Einige Eichen in unserem Bestand sind derzeit vom Eichenprozessionsspinner betroffen. Insgesamt handelt es sich um fünf Bäume in der Lilli-Henoch-Straße, der Gürtelstraße sowie der Hanns-Eisler-Straße.
Die betroffenen Bereiche wurden vorsorglich abgesperrt und für die Beseitigung eine Fachfirma beauftragt. Zum Einsatz kommt die mechanische Methode, bei der die Gespinstnester der Raupen gezielt abgesaugt und fachgerecht entsorgt werden. Ein Großteil der Arbeiten ist bereits abgeschlossen, lediglich in der Hanns-Eisler-Straße laufen diese aktuell noch.
Gut zu wissen:
Absperrungen sollten unbedingt beachtet und betroffene Bäume gemieden werden. Auch darüber hinaus gilt bei Spaziergängen im Grünen: möglichst auf den Wegen bleiben und keinen Kontakt mit Raupen oder Gespinsten haben.
INFO
Was steckt hinter dem Eichenprozessionsspinner?
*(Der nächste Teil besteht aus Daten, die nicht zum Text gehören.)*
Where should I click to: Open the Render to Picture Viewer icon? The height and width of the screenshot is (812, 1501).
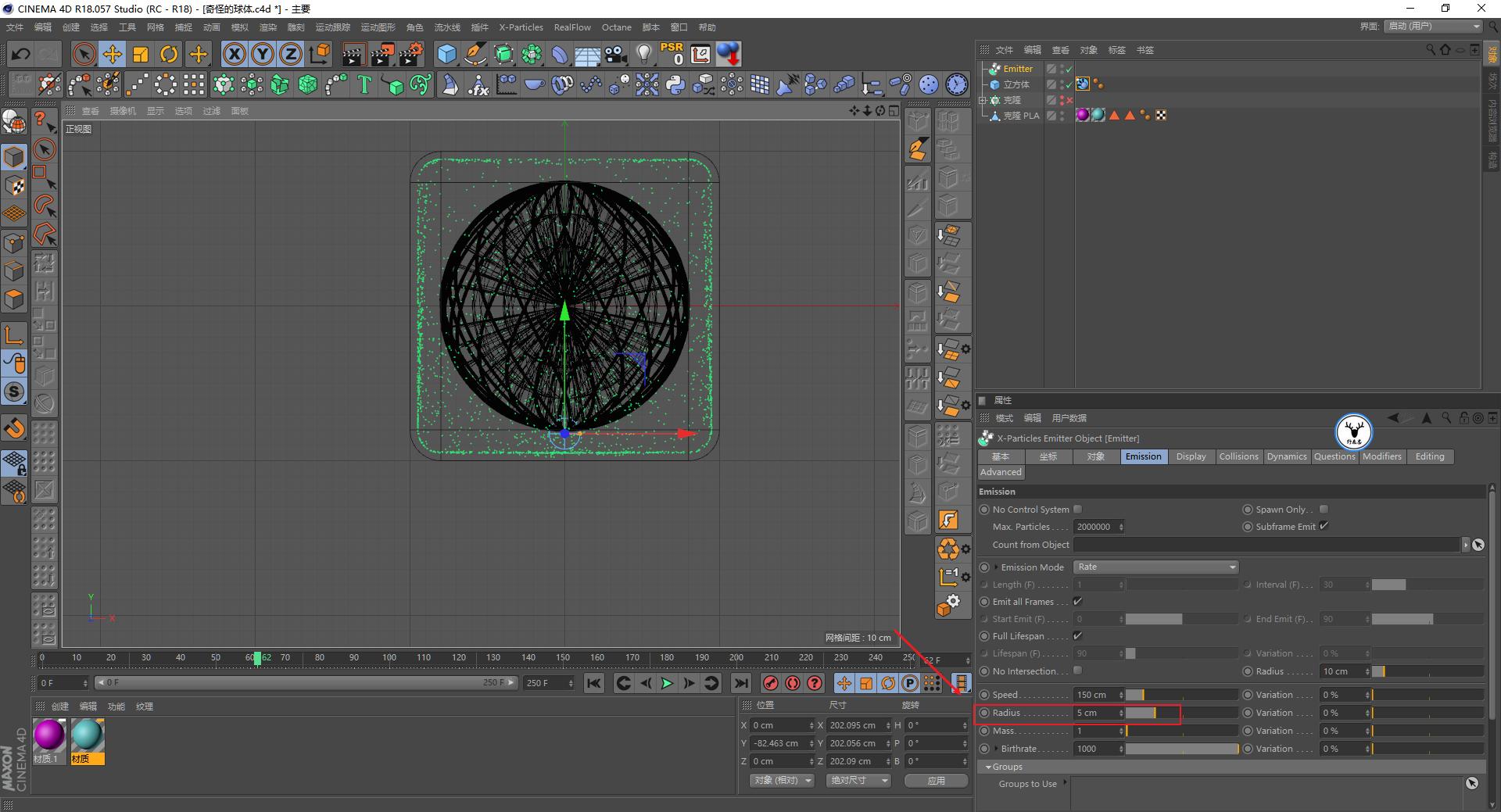382,54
Der Eichenprozessionsspinner (Thaumetopoea processionea) ist eine in Deutschland heimische Schmetterlingsart. Er bevorzugt warme, trockene Standorte wie lichte Eichenwälder, Waldränder oder einzelnstehende Eichen. Sein verstärktes Auftreten ist Teil natürlicher Populationsschwankungen, wird jedoch durch milde Frühjahre begünstigt.
Warum die Raupen problematisch sind
Ab etwa April bis Mai entwickeln die Raupen ab dem dritten Larvenstadium feine Brennhaare mit einem Nesselgift. Diese können beim Menschen gesundheitliche Reaktionen auslösen. Gleichzeitig können die Tiere bei stärkerem Auftreten Eichen erheblich schädigen, indem sie Blätter fressen und im Extremfall ganze Baumkronen kahl werden.
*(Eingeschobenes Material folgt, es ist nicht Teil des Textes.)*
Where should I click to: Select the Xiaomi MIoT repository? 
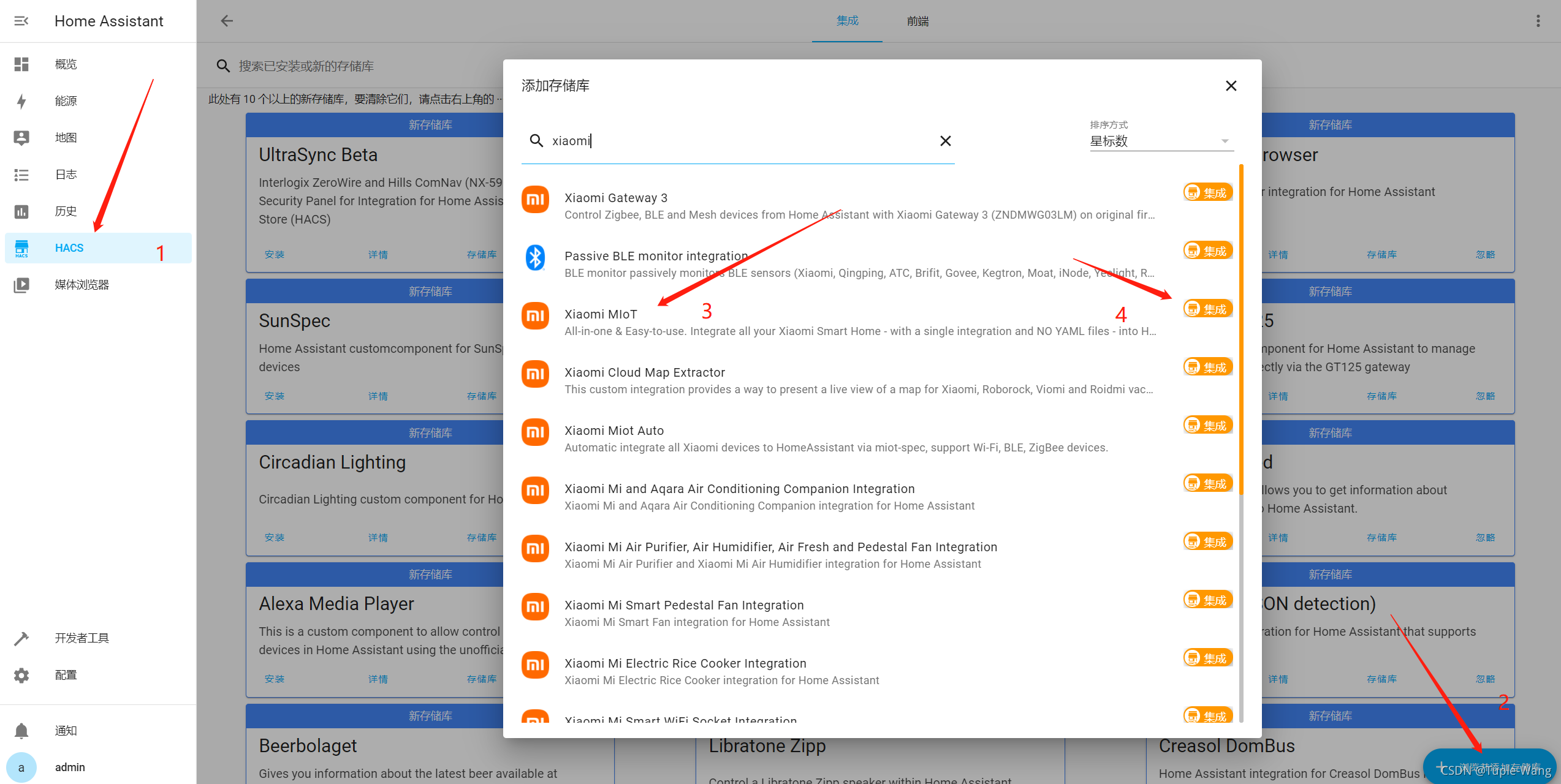pos(601,315)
Mögliche gesundheitliche Auswirkungen
Ein Kontakt mit den Brennhaaren kann Hautreaktionen wie Rötungen und teils starken Juckreiz verursachen (Raupendermatitis). Seltener treten Reizungen der Atemwege oder der Augen auf. In sehr seltenen Fällen sind auch allgemeine Beschwerden wie Fieber möglich.